Para perintis itu harus berjuang melawan kekuasaan pemerintah kolonial protestan Calvinis Belanda yang anti – katolik; mengatasi masalah sangat kurangnya tenaga misionaris; berhadapan dengan sikap acuh – tak acuh dari orang-orang katolik warta Belanda dan Eropa lainnya; dan anggapan pemerintah Belanda bahwa para misionaris Katolik itu hanya untuk menyediakan pelayanan rohani bagi orang-orang Eropa yang beragama Katolik, bukan untuk mewartakan Injil kepada pribumi; Larangan bagi para misionaris juga untuk mewartakan Injil di daerah yang sudah mendapatkan warta Injil dari Protestan. Dan kesulitan finansial yang harus bergantung pada gaji pemerintah Belanda.

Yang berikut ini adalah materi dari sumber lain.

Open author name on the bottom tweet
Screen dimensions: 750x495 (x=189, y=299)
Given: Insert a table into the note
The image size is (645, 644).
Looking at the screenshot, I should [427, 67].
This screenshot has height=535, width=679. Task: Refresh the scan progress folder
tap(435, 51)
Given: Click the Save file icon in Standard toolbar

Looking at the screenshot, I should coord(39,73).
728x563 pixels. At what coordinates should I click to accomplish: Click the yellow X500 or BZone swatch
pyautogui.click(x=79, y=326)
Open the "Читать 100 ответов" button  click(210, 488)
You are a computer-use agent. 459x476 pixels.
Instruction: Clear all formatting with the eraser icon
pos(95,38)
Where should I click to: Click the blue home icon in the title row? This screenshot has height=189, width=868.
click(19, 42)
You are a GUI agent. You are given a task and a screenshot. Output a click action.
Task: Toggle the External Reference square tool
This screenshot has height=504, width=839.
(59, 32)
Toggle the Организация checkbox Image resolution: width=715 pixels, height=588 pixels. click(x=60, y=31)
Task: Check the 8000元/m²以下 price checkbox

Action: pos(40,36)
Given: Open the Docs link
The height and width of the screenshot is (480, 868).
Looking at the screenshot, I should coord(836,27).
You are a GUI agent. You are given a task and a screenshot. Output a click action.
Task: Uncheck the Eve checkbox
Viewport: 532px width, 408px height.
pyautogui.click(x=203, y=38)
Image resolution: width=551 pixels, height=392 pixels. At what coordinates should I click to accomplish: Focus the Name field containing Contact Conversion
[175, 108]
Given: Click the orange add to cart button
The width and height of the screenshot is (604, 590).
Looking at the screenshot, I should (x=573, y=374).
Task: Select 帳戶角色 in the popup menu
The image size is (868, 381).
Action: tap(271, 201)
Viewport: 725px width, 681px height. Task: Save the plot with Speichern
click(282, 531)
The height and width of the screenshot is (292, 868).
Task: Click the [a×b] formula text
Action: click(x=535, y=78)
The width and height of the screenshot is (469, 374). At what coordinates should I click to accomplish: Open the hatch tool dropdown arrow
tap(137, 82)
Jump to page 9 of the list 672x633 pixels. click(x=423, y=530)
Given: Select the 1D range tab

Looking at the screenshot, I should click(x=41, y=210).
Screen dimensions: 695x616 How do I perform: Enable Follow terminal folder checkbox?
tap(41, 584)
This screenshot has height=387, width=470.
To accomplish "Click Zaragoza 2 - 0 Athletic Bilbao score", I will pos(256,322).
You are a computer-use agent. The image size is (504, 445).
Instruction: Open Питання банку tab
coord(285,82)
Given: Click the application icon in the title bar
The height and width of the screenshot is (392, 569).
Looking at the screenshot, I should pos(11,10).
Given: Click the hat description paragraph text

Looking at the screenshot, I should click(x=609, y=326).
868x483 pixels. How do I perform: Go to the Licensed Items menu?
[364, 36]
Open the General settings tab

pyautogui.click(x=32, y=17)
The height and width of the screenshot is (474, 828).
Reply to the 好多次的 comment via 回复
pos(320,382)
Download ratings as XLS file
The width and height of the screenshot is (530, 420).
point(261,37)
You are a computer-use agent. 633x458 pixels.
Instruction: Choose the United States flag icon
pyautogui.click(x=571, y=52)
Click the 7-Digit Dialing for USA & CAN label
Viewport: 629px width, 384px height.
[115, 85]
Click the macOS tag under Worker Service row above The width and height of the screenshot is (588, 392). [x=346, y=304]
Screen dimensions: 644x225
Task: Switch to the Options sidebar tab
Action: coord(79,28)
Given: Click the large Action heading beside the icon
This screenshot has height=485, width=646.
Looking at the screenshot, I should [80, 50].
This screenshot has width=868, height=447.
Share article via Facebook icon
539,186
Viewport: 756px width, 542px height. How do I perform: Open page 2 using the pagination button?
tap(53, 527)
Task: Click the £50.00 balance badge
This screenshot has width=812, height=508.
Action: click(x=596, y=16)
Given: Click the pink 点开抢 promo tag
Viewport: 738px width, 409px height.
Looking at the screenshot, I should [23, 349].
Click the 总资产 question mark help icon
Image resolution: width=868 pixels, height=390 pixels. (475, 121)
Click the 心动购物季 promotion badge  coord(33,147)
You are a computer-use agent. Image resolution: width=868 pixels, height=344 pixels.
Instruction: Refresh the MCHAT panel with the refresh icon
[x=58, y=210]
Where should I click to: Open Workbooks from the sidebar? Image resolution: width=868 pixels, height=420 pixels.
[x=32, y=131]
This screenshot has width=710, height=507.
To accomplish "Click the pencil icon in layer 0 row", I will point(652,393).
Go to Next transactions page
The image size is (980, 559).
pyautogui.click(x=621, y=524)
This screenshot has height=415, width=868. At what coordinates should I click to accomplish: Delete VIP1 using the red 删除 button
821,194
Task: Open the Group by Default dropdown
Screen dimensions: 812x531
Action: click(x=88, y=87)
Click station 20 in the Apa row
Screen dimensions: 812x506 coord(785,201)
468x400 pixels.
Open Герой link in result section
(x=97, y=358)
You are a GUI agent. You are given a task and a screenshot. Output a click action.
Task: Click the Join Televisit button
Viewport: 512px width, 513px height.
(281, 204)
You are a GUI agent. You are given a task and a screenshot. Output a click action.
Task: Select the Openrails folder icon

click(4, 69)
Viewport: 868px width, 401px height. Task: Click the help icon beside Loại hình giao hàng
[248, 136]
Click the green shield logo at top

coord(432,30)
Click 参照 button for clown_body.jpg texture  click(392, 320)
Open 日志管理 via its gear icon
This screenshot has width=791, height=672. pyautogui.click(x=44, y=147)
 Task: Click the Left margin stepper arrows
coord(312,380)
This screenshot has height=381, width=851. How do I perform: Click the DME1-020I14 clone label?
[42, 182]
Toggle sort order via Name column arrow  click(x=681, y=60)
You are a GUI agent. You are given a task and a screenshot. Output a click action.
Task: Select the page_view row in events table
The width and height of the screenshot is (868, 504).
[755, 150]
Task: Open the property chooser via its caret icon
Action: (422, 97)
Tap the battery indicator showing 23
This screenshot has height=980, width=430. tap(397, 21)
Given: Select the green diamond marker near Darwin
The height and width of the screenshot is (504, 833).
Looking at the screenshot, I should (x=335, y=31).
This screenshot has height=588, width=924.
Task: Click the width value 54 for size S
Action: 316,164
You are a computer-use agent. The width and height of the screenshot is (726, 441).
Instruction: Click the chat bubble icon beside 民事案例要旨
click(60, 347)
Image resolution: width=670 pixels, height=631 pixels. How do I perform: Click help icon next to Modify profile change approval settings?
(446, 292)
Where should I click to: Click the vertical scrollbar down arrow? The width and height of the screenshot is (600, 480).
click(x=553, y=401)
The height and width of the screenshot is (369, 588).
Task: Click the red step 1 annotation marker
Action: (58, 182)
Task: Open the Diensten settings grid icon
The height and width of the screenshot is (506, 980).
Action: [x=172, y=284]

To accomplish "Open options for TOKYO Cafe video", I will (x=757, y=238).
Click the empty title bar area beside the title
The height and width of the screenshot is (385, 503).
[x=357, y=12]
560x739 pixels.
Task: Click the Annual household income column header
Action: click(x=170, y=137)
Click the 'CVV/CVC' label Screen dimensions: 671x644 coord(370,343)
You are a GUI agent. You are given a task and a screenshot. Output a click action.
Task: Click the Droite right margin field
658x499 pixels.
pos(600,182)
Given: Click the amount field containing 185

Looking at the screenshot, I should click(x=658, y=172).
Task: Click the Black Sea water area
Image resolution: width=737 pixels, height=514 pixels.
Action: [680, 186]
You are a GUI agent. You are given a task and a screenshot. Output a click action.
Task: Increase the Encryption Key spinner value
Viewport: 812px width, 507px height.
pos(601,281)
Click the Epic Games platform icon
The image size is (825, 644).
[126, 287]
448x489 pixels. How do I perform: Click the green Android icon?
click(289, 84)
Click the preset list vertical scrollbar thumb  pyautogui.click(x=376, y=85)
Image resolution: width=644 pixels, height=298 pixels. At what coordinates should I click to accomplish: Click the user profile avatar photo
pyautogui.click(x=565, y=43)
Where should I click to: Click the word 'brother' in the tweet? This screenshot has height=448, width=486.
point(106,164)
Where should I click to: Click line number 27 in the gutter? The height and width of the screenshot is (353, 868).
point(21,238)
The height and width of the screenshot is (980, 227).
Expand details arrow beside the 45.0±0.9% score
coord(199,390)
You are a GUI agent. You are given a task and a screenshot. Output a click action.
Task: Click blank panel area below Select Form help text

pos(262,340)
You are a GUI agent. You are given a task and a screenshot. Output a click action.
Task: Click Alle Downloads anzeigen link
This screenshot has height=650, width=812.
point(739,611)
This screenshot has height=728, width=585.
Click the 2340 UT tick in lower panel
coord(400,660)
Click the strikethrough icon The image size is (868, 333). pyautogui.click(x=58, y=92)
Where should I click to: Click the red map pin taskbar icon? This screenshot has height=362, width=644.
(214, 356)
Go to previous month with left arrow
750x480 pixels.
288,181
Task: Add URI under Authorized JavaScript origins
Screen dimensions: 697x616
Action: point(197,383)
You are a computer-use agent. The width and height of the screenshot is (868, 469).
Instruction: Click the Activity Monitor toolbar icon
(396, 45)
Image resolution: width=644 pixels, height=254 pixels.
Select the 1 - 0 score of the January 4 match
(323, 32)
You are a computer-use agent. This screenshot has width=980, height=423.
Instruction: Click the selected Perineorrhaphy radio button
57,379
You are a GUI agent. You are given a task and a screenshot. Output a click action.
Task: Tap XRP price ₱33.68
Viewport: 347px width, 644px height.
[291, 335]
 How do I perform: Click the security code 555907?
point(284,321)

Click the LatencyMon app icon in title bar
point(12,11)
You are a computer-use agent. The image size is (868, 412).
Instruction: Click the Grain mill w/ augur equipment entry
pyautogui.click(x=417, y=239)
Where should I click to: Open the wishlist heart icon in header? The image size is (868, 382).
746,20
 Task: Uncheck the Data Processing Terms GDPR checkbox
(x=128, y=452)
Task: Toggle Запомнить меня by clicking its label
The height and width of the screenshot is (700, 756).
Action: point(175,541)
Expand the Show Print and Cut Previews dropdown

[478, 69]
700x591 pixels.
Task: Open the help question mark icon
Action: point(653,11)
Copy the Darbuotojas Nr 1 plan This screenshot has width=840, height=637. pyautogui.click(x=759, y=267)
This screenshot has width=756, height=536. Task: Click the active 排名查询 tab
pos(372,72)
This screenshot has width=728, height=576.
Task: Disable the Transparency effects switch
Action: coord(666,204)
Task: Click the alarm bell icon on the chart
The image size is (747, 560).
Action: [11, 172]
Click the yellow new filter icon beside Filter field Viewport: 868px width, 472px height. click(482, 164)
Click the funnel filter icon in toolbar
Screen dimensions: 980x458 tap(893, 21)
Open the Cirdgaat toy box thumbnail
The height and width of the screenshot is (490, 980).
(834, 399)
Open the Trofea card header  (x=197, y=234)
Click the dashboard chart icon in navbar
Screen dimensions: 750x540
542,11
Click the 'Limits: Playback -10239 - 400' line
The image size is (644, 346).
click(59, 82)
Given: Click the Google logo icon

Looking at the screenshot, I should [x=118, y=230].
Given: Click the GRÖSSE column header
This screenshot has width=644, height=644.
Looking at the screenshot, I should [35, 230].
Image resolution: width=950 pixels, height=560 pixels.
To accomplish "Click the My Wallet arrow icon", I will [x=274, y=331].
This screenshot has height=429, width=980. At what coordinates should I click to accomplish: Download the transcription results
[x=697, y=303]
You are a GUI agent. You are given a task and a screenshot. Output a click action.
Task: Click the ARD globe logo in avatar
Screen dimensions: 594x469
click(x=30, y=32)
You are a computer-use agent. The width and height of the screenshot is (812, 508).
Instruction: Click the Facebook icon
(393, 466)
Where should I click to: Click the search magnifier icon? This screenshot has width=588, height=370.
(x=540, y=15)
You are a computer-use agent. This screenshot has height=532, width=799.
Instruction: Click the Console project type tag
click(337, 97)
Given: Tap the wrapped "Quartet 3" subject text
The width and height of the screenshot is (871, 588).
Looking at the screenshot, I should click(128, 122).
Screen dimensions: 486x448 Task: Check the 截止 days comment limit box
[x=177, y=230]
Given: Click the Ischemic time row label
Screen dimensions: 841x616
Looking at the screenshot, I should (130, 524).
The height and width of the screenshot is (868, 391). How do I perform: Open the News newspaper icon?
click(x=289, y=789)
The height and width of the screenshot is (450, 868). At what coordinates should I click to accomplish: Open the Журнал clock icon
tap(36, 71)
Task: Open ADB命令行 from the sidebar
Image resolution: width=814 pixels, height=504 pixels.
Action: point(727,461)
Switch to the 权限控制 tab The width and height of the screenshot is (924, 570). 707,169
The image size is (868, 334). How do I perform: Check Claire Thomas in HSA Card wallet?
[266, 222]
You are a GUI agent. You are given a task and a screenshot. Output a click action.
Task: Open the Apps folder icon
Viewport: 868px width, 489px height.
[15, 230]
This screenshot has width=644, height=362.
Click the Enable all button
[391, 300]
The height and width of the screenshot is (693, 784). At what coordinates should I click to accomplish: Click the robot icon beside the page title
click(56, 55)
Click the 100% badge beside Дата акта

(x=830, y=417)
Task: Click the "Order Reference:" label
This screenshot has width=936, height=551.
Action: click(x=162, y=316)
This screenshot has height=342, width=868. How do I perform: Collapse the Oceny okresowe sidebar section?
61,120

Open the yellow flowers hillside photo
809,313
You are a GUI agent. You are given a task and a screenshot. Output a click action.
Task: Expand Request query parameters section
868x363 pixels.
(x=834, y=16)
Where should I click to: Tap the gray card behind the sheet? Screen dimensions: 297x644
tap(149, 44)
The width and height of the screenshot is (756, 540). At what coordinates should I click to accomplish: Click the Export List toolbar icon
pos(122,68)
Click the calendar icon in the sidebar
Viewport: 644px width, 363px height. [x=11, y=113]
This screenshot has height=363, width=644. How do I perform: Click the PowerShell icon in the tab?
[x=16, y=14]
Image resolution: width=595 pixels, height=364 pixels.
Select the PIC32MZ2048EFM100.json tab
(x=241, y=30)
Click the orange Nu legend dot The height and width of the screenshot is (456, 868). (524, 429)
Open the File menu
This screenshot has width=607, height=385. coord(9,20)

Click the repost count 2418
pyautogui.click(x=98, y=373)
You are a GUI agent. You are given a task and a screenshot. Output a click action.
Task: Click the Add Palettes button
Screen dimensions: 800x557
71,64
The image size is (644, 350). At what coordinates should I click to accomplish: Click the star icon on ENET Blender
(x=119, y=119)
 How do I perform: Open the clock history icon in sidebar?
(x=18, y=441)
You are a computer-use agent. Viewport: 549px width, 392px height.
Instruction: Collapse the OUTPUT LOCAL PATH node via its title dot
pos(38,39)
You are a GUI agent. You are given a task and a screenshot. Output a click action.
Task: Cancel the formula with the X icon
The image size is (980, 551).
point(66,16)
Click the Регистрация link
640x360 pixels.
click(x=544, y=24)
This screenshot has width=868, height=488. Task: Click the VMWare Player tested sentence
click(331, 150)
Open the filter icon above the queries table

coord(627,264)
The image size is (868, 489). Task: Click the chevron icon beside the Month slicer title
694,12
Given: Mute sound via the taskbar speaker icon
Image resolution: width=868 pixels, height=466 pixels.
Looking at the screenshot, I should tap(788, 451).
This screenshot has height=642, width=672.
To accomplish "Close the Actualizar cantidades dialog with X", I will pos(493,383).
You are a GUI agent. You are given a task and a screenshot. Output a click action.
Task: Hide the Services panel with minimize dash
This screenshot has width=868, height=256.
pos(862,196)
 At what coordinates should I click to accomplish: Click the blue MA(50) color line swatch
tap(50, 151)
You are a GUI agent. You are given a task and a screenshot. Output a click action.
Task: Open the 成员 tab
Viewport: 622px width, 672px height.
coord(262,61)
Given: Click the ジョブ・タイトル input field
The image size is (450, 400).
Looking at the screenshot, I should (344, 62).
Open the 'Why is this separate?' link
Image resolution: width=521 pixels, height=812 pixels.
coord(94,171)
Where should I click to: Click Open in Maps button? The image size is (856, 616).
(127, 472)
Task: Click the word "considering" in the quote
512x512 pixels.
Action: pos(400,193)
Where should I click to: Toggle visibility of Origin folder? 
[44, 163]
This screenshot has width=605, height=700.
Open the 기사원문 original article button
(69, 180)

Namun kendati ada banyak kesulitan dan banyak masalah sejak permulaan masuknya iman katolik, perlahan – lahan iman Katolik itu terus tumbuh dan berkembang sampai sekarang. Kalau kita mengingat perjuangan para perintis untuk membuka kebun anggur Tuhan bagi Gereja Katolik di Indonesia ini, kita termotivasi untuk melanjutkan karya keselamatan yang telah mereka rintis itu.
DAFTAR PUSTAKA
Humbert Jacobs SJ, Documenta Malucensia, vol. I (1542 – 1577), Roma, 1974, (758 hlm).
Martin Stigter MSC, Sejarah Gereja Katolik di Wilayah Keuskupan Manado, dalam buku Sejarah Gereja Katolik Indonesia 3a, hlm. 467 – 497. Penerbit KWI tahun 1974.
R. Kurris SJ, Sejarah Seputar Katedral Jakarta, Penerbit Obor 1992
Karel Steenbrink, Catholics in Indonesia 1808 – 1942, A Documented History, Leiden, Nederland, 2003.
Frater Ludolf Bulkmans CMM, Misi Katolik di Keuskupan Manado dan di Maluku Utara pada abad ke 16 dan 17, diterjemahkan dari bahasa Belanda oleh P. Jacobus Wagey Pr dan disusun dan dilengkapi oleh P. Jan van Paassen MSC, Wisma Transito, Desember 2011.
P. Jan van Paassen, MSC, dan P. Sjaak Wagey Pr, Sejarah Karya MSC di Keuskupan Manado 1920 – 1945, Cahaya Pineleng, 2014.
Paulus Widyawan Wishiasta, Monsinyur Willekens SJ, Uskup Perintis Pribumisasi Pendidikan Imam, dan Pelayan Rohani Umat Katolik Indonesia, Obor, 2009.